** REQUIRED ACTION 1 **
Reproduce the passage of the book review from "Once you expose" to "enjoying this book.".
** REQUIRED ACTION 2 **
Translate this sentence from the book review into Spanish: "Butler’s narration is tremendously mean and aggrieved in the best way."

Hi, guys. This newsletter comes from Substack now. I decided to switch because I realized that Gmail sometimes shunts messages from Tinyletter into my “Promotions” folder, and I don’t know whether it does that for Substack but it hasn’t in my experience, and I am nothing if not an attention hound, right? I wouldn’t be writing this if I weren’t! Anyway, hello, new third-party system, same terrible Liz.
Once you expose yourself as insecure, it's easy to feel resentment if you're not immediately put back at ease. If there's even a flicker, a tiny recognition of your bad qualities, the resentment kicks in, the deal is broken, and suddenly you're both angry strangers, spending hours alone in a room together and completely unsure of why.
Halle Butler, The New Me
Today I want to talk about a book I read last weekend: Halle Butler’s The New Me. I picked it up after reading Jia Tolentino’s rave in the New Yorker, because I’m a sucker for anything that gets comped to Ottessa Moshfegh and the Amazon preview looked good. I like anything described as a “dark comedy of female rage.” The voice caught me off-guard. All signs pointed to me thoroughly enjoying this book.
Guys, I thoroughly enjoyed it.
The New Me follows a short period, a couple months, in the life of Chicago temp worker Millie. She’s a piece of work: lazy, embittered, misanthropic, bad at her dead-end job, generally unfriendly and disinclined to put in effort for just about anything. Her narrative voice is shrewd and calculating, but insufferable in its superiority; she reminds me, oddly enough, of a grown-up version of the protagonists from Booksmart. She’s also, of course, incredibly clinically depressed.
There’s nothing revolutionary about seeing truthful depictions of depression on the page or the screen, but as a depressive, man, I love to see it done right. Millie reminded me uncomfortably of myself even though, realistically, we have very little in common. The circular thought patterns and tendency toward self-delusion to soothe the itch of consumerism - the idea that a new job, a new dress, a new pair of shoes, a new yoga class will turn us into the type of person who has and does and deserves all of those things - rang uncomfortably close to home. The inane conversations you have with “friends” who don’t really like you, who tolerate you because you flatter them, whose inner monologues you know are just as vicious as your own. Loading up an online shopping cart of stuff you can’t afford and “pulling the trigger” after a bottle of wine. The fact that sometimes, being a major depressive doesn’t come off as being depressed; it just makes you unlikable, unsympathetic, off-putting, weird.
Butler’s narration is tremendously mean and aggrieved in the best way. Reading Millie’s inner monologue is like getting a bitchy text from a friend that confirms all your suspicions about someone you both can’t stand. Reading this book feels like a conversation with what the film Frances Ha succinctly described as “a three-hour brunch friend.” Maybe you have similar lots in life, maybe you’re equally shitty in different ways, but as much as you enjoy bonding over your shared enemies - Karen in administration, your shitty mutual acquaintances, capitalism, burnout, ennui - you’re still left with an insufferable sense of superiority at the end. Your lot in life isn’t even that bad. At least your parents pay your rent. Grow up, Millie.
J’accuse, right?
Can’t recommend more.
(I bought the book, I read it, I’m not being paid or noticed for this in any way. Feels like the kind of fine print you have to add here.)

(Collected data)
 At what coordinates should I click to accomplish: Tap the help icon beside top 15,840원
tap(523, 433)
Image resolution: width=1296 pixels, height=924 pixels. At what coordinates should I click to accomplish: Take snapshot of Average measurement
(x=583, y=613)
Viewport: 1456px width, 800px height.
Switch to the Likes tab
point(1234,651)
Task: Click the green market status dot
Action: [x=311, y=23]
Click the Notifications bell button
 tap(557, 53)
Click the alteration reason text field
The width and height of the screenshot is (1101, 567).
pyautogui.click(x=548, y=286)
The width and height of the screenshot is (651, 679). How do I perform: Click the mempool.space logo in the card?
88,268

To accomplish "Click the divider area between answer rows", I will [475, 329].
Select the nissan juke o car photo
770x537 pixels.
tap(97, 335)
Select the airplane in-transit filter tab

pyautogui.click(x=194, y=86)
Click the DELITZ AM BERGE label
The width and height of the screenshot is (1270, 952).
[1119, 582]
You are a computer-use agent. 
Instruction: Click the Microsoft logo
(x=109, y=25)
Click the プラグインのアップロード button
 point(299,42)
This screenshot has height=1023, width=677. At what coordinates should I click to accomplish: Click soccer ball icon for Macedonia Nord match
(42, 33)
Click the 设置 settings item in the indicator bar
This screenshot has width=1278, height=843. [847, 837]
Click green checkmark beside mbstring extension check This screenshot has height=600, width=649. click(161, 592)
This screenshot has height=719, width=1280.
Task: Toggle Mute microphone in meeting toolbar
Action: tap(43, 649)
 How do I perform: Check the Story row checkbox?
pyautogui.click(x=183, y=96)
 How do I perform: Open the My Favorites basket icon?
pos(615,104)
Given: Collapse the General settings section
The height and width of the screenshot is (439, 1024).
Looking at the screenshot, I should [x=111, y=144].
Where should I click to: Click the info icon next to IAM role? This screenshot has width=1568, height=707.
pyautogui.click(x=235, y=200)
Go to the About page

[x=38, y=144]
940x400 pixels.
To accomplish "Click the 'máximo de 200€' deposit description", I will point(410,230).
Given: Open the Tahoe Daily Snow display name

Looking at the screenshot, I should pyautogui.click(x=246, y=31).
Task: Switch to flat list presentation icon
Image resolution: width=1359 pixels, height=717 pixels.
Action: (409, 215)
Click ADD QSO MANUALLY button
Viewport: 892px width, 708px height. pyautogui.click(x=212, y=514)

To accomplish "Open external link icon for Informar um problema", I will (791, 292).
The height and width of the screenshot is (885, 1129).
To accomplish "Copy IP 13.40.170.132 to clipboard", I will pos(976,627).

** WRITTEN ANSWER 1 **
Once you expose yourself as insecure, it's easy to feel resentment if you're not immediately put back at ease. If there's even a flicker, a tiny recognition of your bad qualities, the resentment kicks in, the deal is broken, and suddenly you're both angry strangers, spending hours alone in a room together and completely unsure of why.
Halle Butler, The New Me
Today I want to talk about a book I read last weekend: Halle Butler’s The New Me. I picked it up after reading Jia Tolentino’s rave in the New Yorker, because I’m a sucker for anything that gets comped to Ottessa Moshfegh and the Amazon preview looked good. I like anything described as a “dark comedy of female rage.” The voice caught me off-guard. All signs pointed to me thoroughly enjoying this book.

** WRITTEN ANSWER 2 **
La narración de Butler es tremendamente mezquina y resentida, en el mejor de los sentidos.